La vittoria di Jackline, prima coach di un team maschile in Africa

La keniana Juma guida da 3 mesi il Talanta di Nairobi

31-10-2024 di Freddie del Curatolo

In Italia ci aveva provato, nell’estate del 1999, quel matto rivoluzionario e provocatore di Luciano Gaucci, patron del Perugia e di altre quattro o cinque squadre dalla serie A alla serie D, nel suo impeto fagocitante che non seppe fermare in tempo, come racconta l’amico e vicepresidente Pasquale Pes nel suo bel libro.
Gaucci chiamò una donna alla guida della Viterbese, allora nella terza serie italiana. Era la prima volta di sempre nel calcio professionistico degli uomini, e non era una donna qualunque, ma la più grande ex calciatrice di sempre, Carolina Morace. L’esperimento durò un mese di preparazione e sole due giornate di campionato, con una vittoria e una sconfitta, un putiferio mediatico ed altrettante polemiche, concluse con le dimissioni dell’allenatrice.

——

**Compiti:**
• A. Secondo l'articolo sulla prima allenatrice di una squadra maschile in Africa, quanto durò l'esperimento di Carolina Morace alla guida della Viterbese?
• B. Continua l'articolo sulla prima allenatrice di una squadra maschile in Africa a partire dall'ultima frase riportata.

**Materiale fornito:**

——

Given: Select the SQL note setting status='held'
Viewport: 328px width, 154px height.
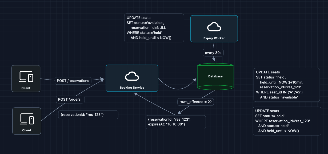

——

**Risposte ai compiti:**
• A. Un mese di preparazione e sole due giornate di campionato.

• B.
Venticinque anni dopo, nella serie A keniana, le cose stanno andando decisamente meglio ad un’altra donna, che sta facendo parlare di sé almeno nel continente africano.
Si chiama Jackline Juma e da poco meno di tre mesi è la prima allenatrice di una squadra maschile nella Kenyan Premier League, il Talanta Football Club di Nairobi, ed in tutti i campionati di massima serie d'Africa.
La trentottenne Jackline, cresciuta in una famiglia di calciatori, tra padre e fratelli, con cui giocava da bambina e che l’hanno iniziata ad una carriera culminata nella nazionale giovanile. Ma lo studio ha prevalso e appese le scarpe al chiodo, ha deciso di alternare il suo apprendistato come giurista nell’allenare club femminili, fino alla stessa nazionale giovanile. Oggi calciatore è anche il suo primogenito, ma Jackline non si è fermata e quando si è prospettata questa singolare possibilità, dopo aver conseguito il patentino “A” della confederazione del calcio africano e il secondo punteggio più alto tra tutti i frequentatori del corso continentale, non ci ha pensato due volte.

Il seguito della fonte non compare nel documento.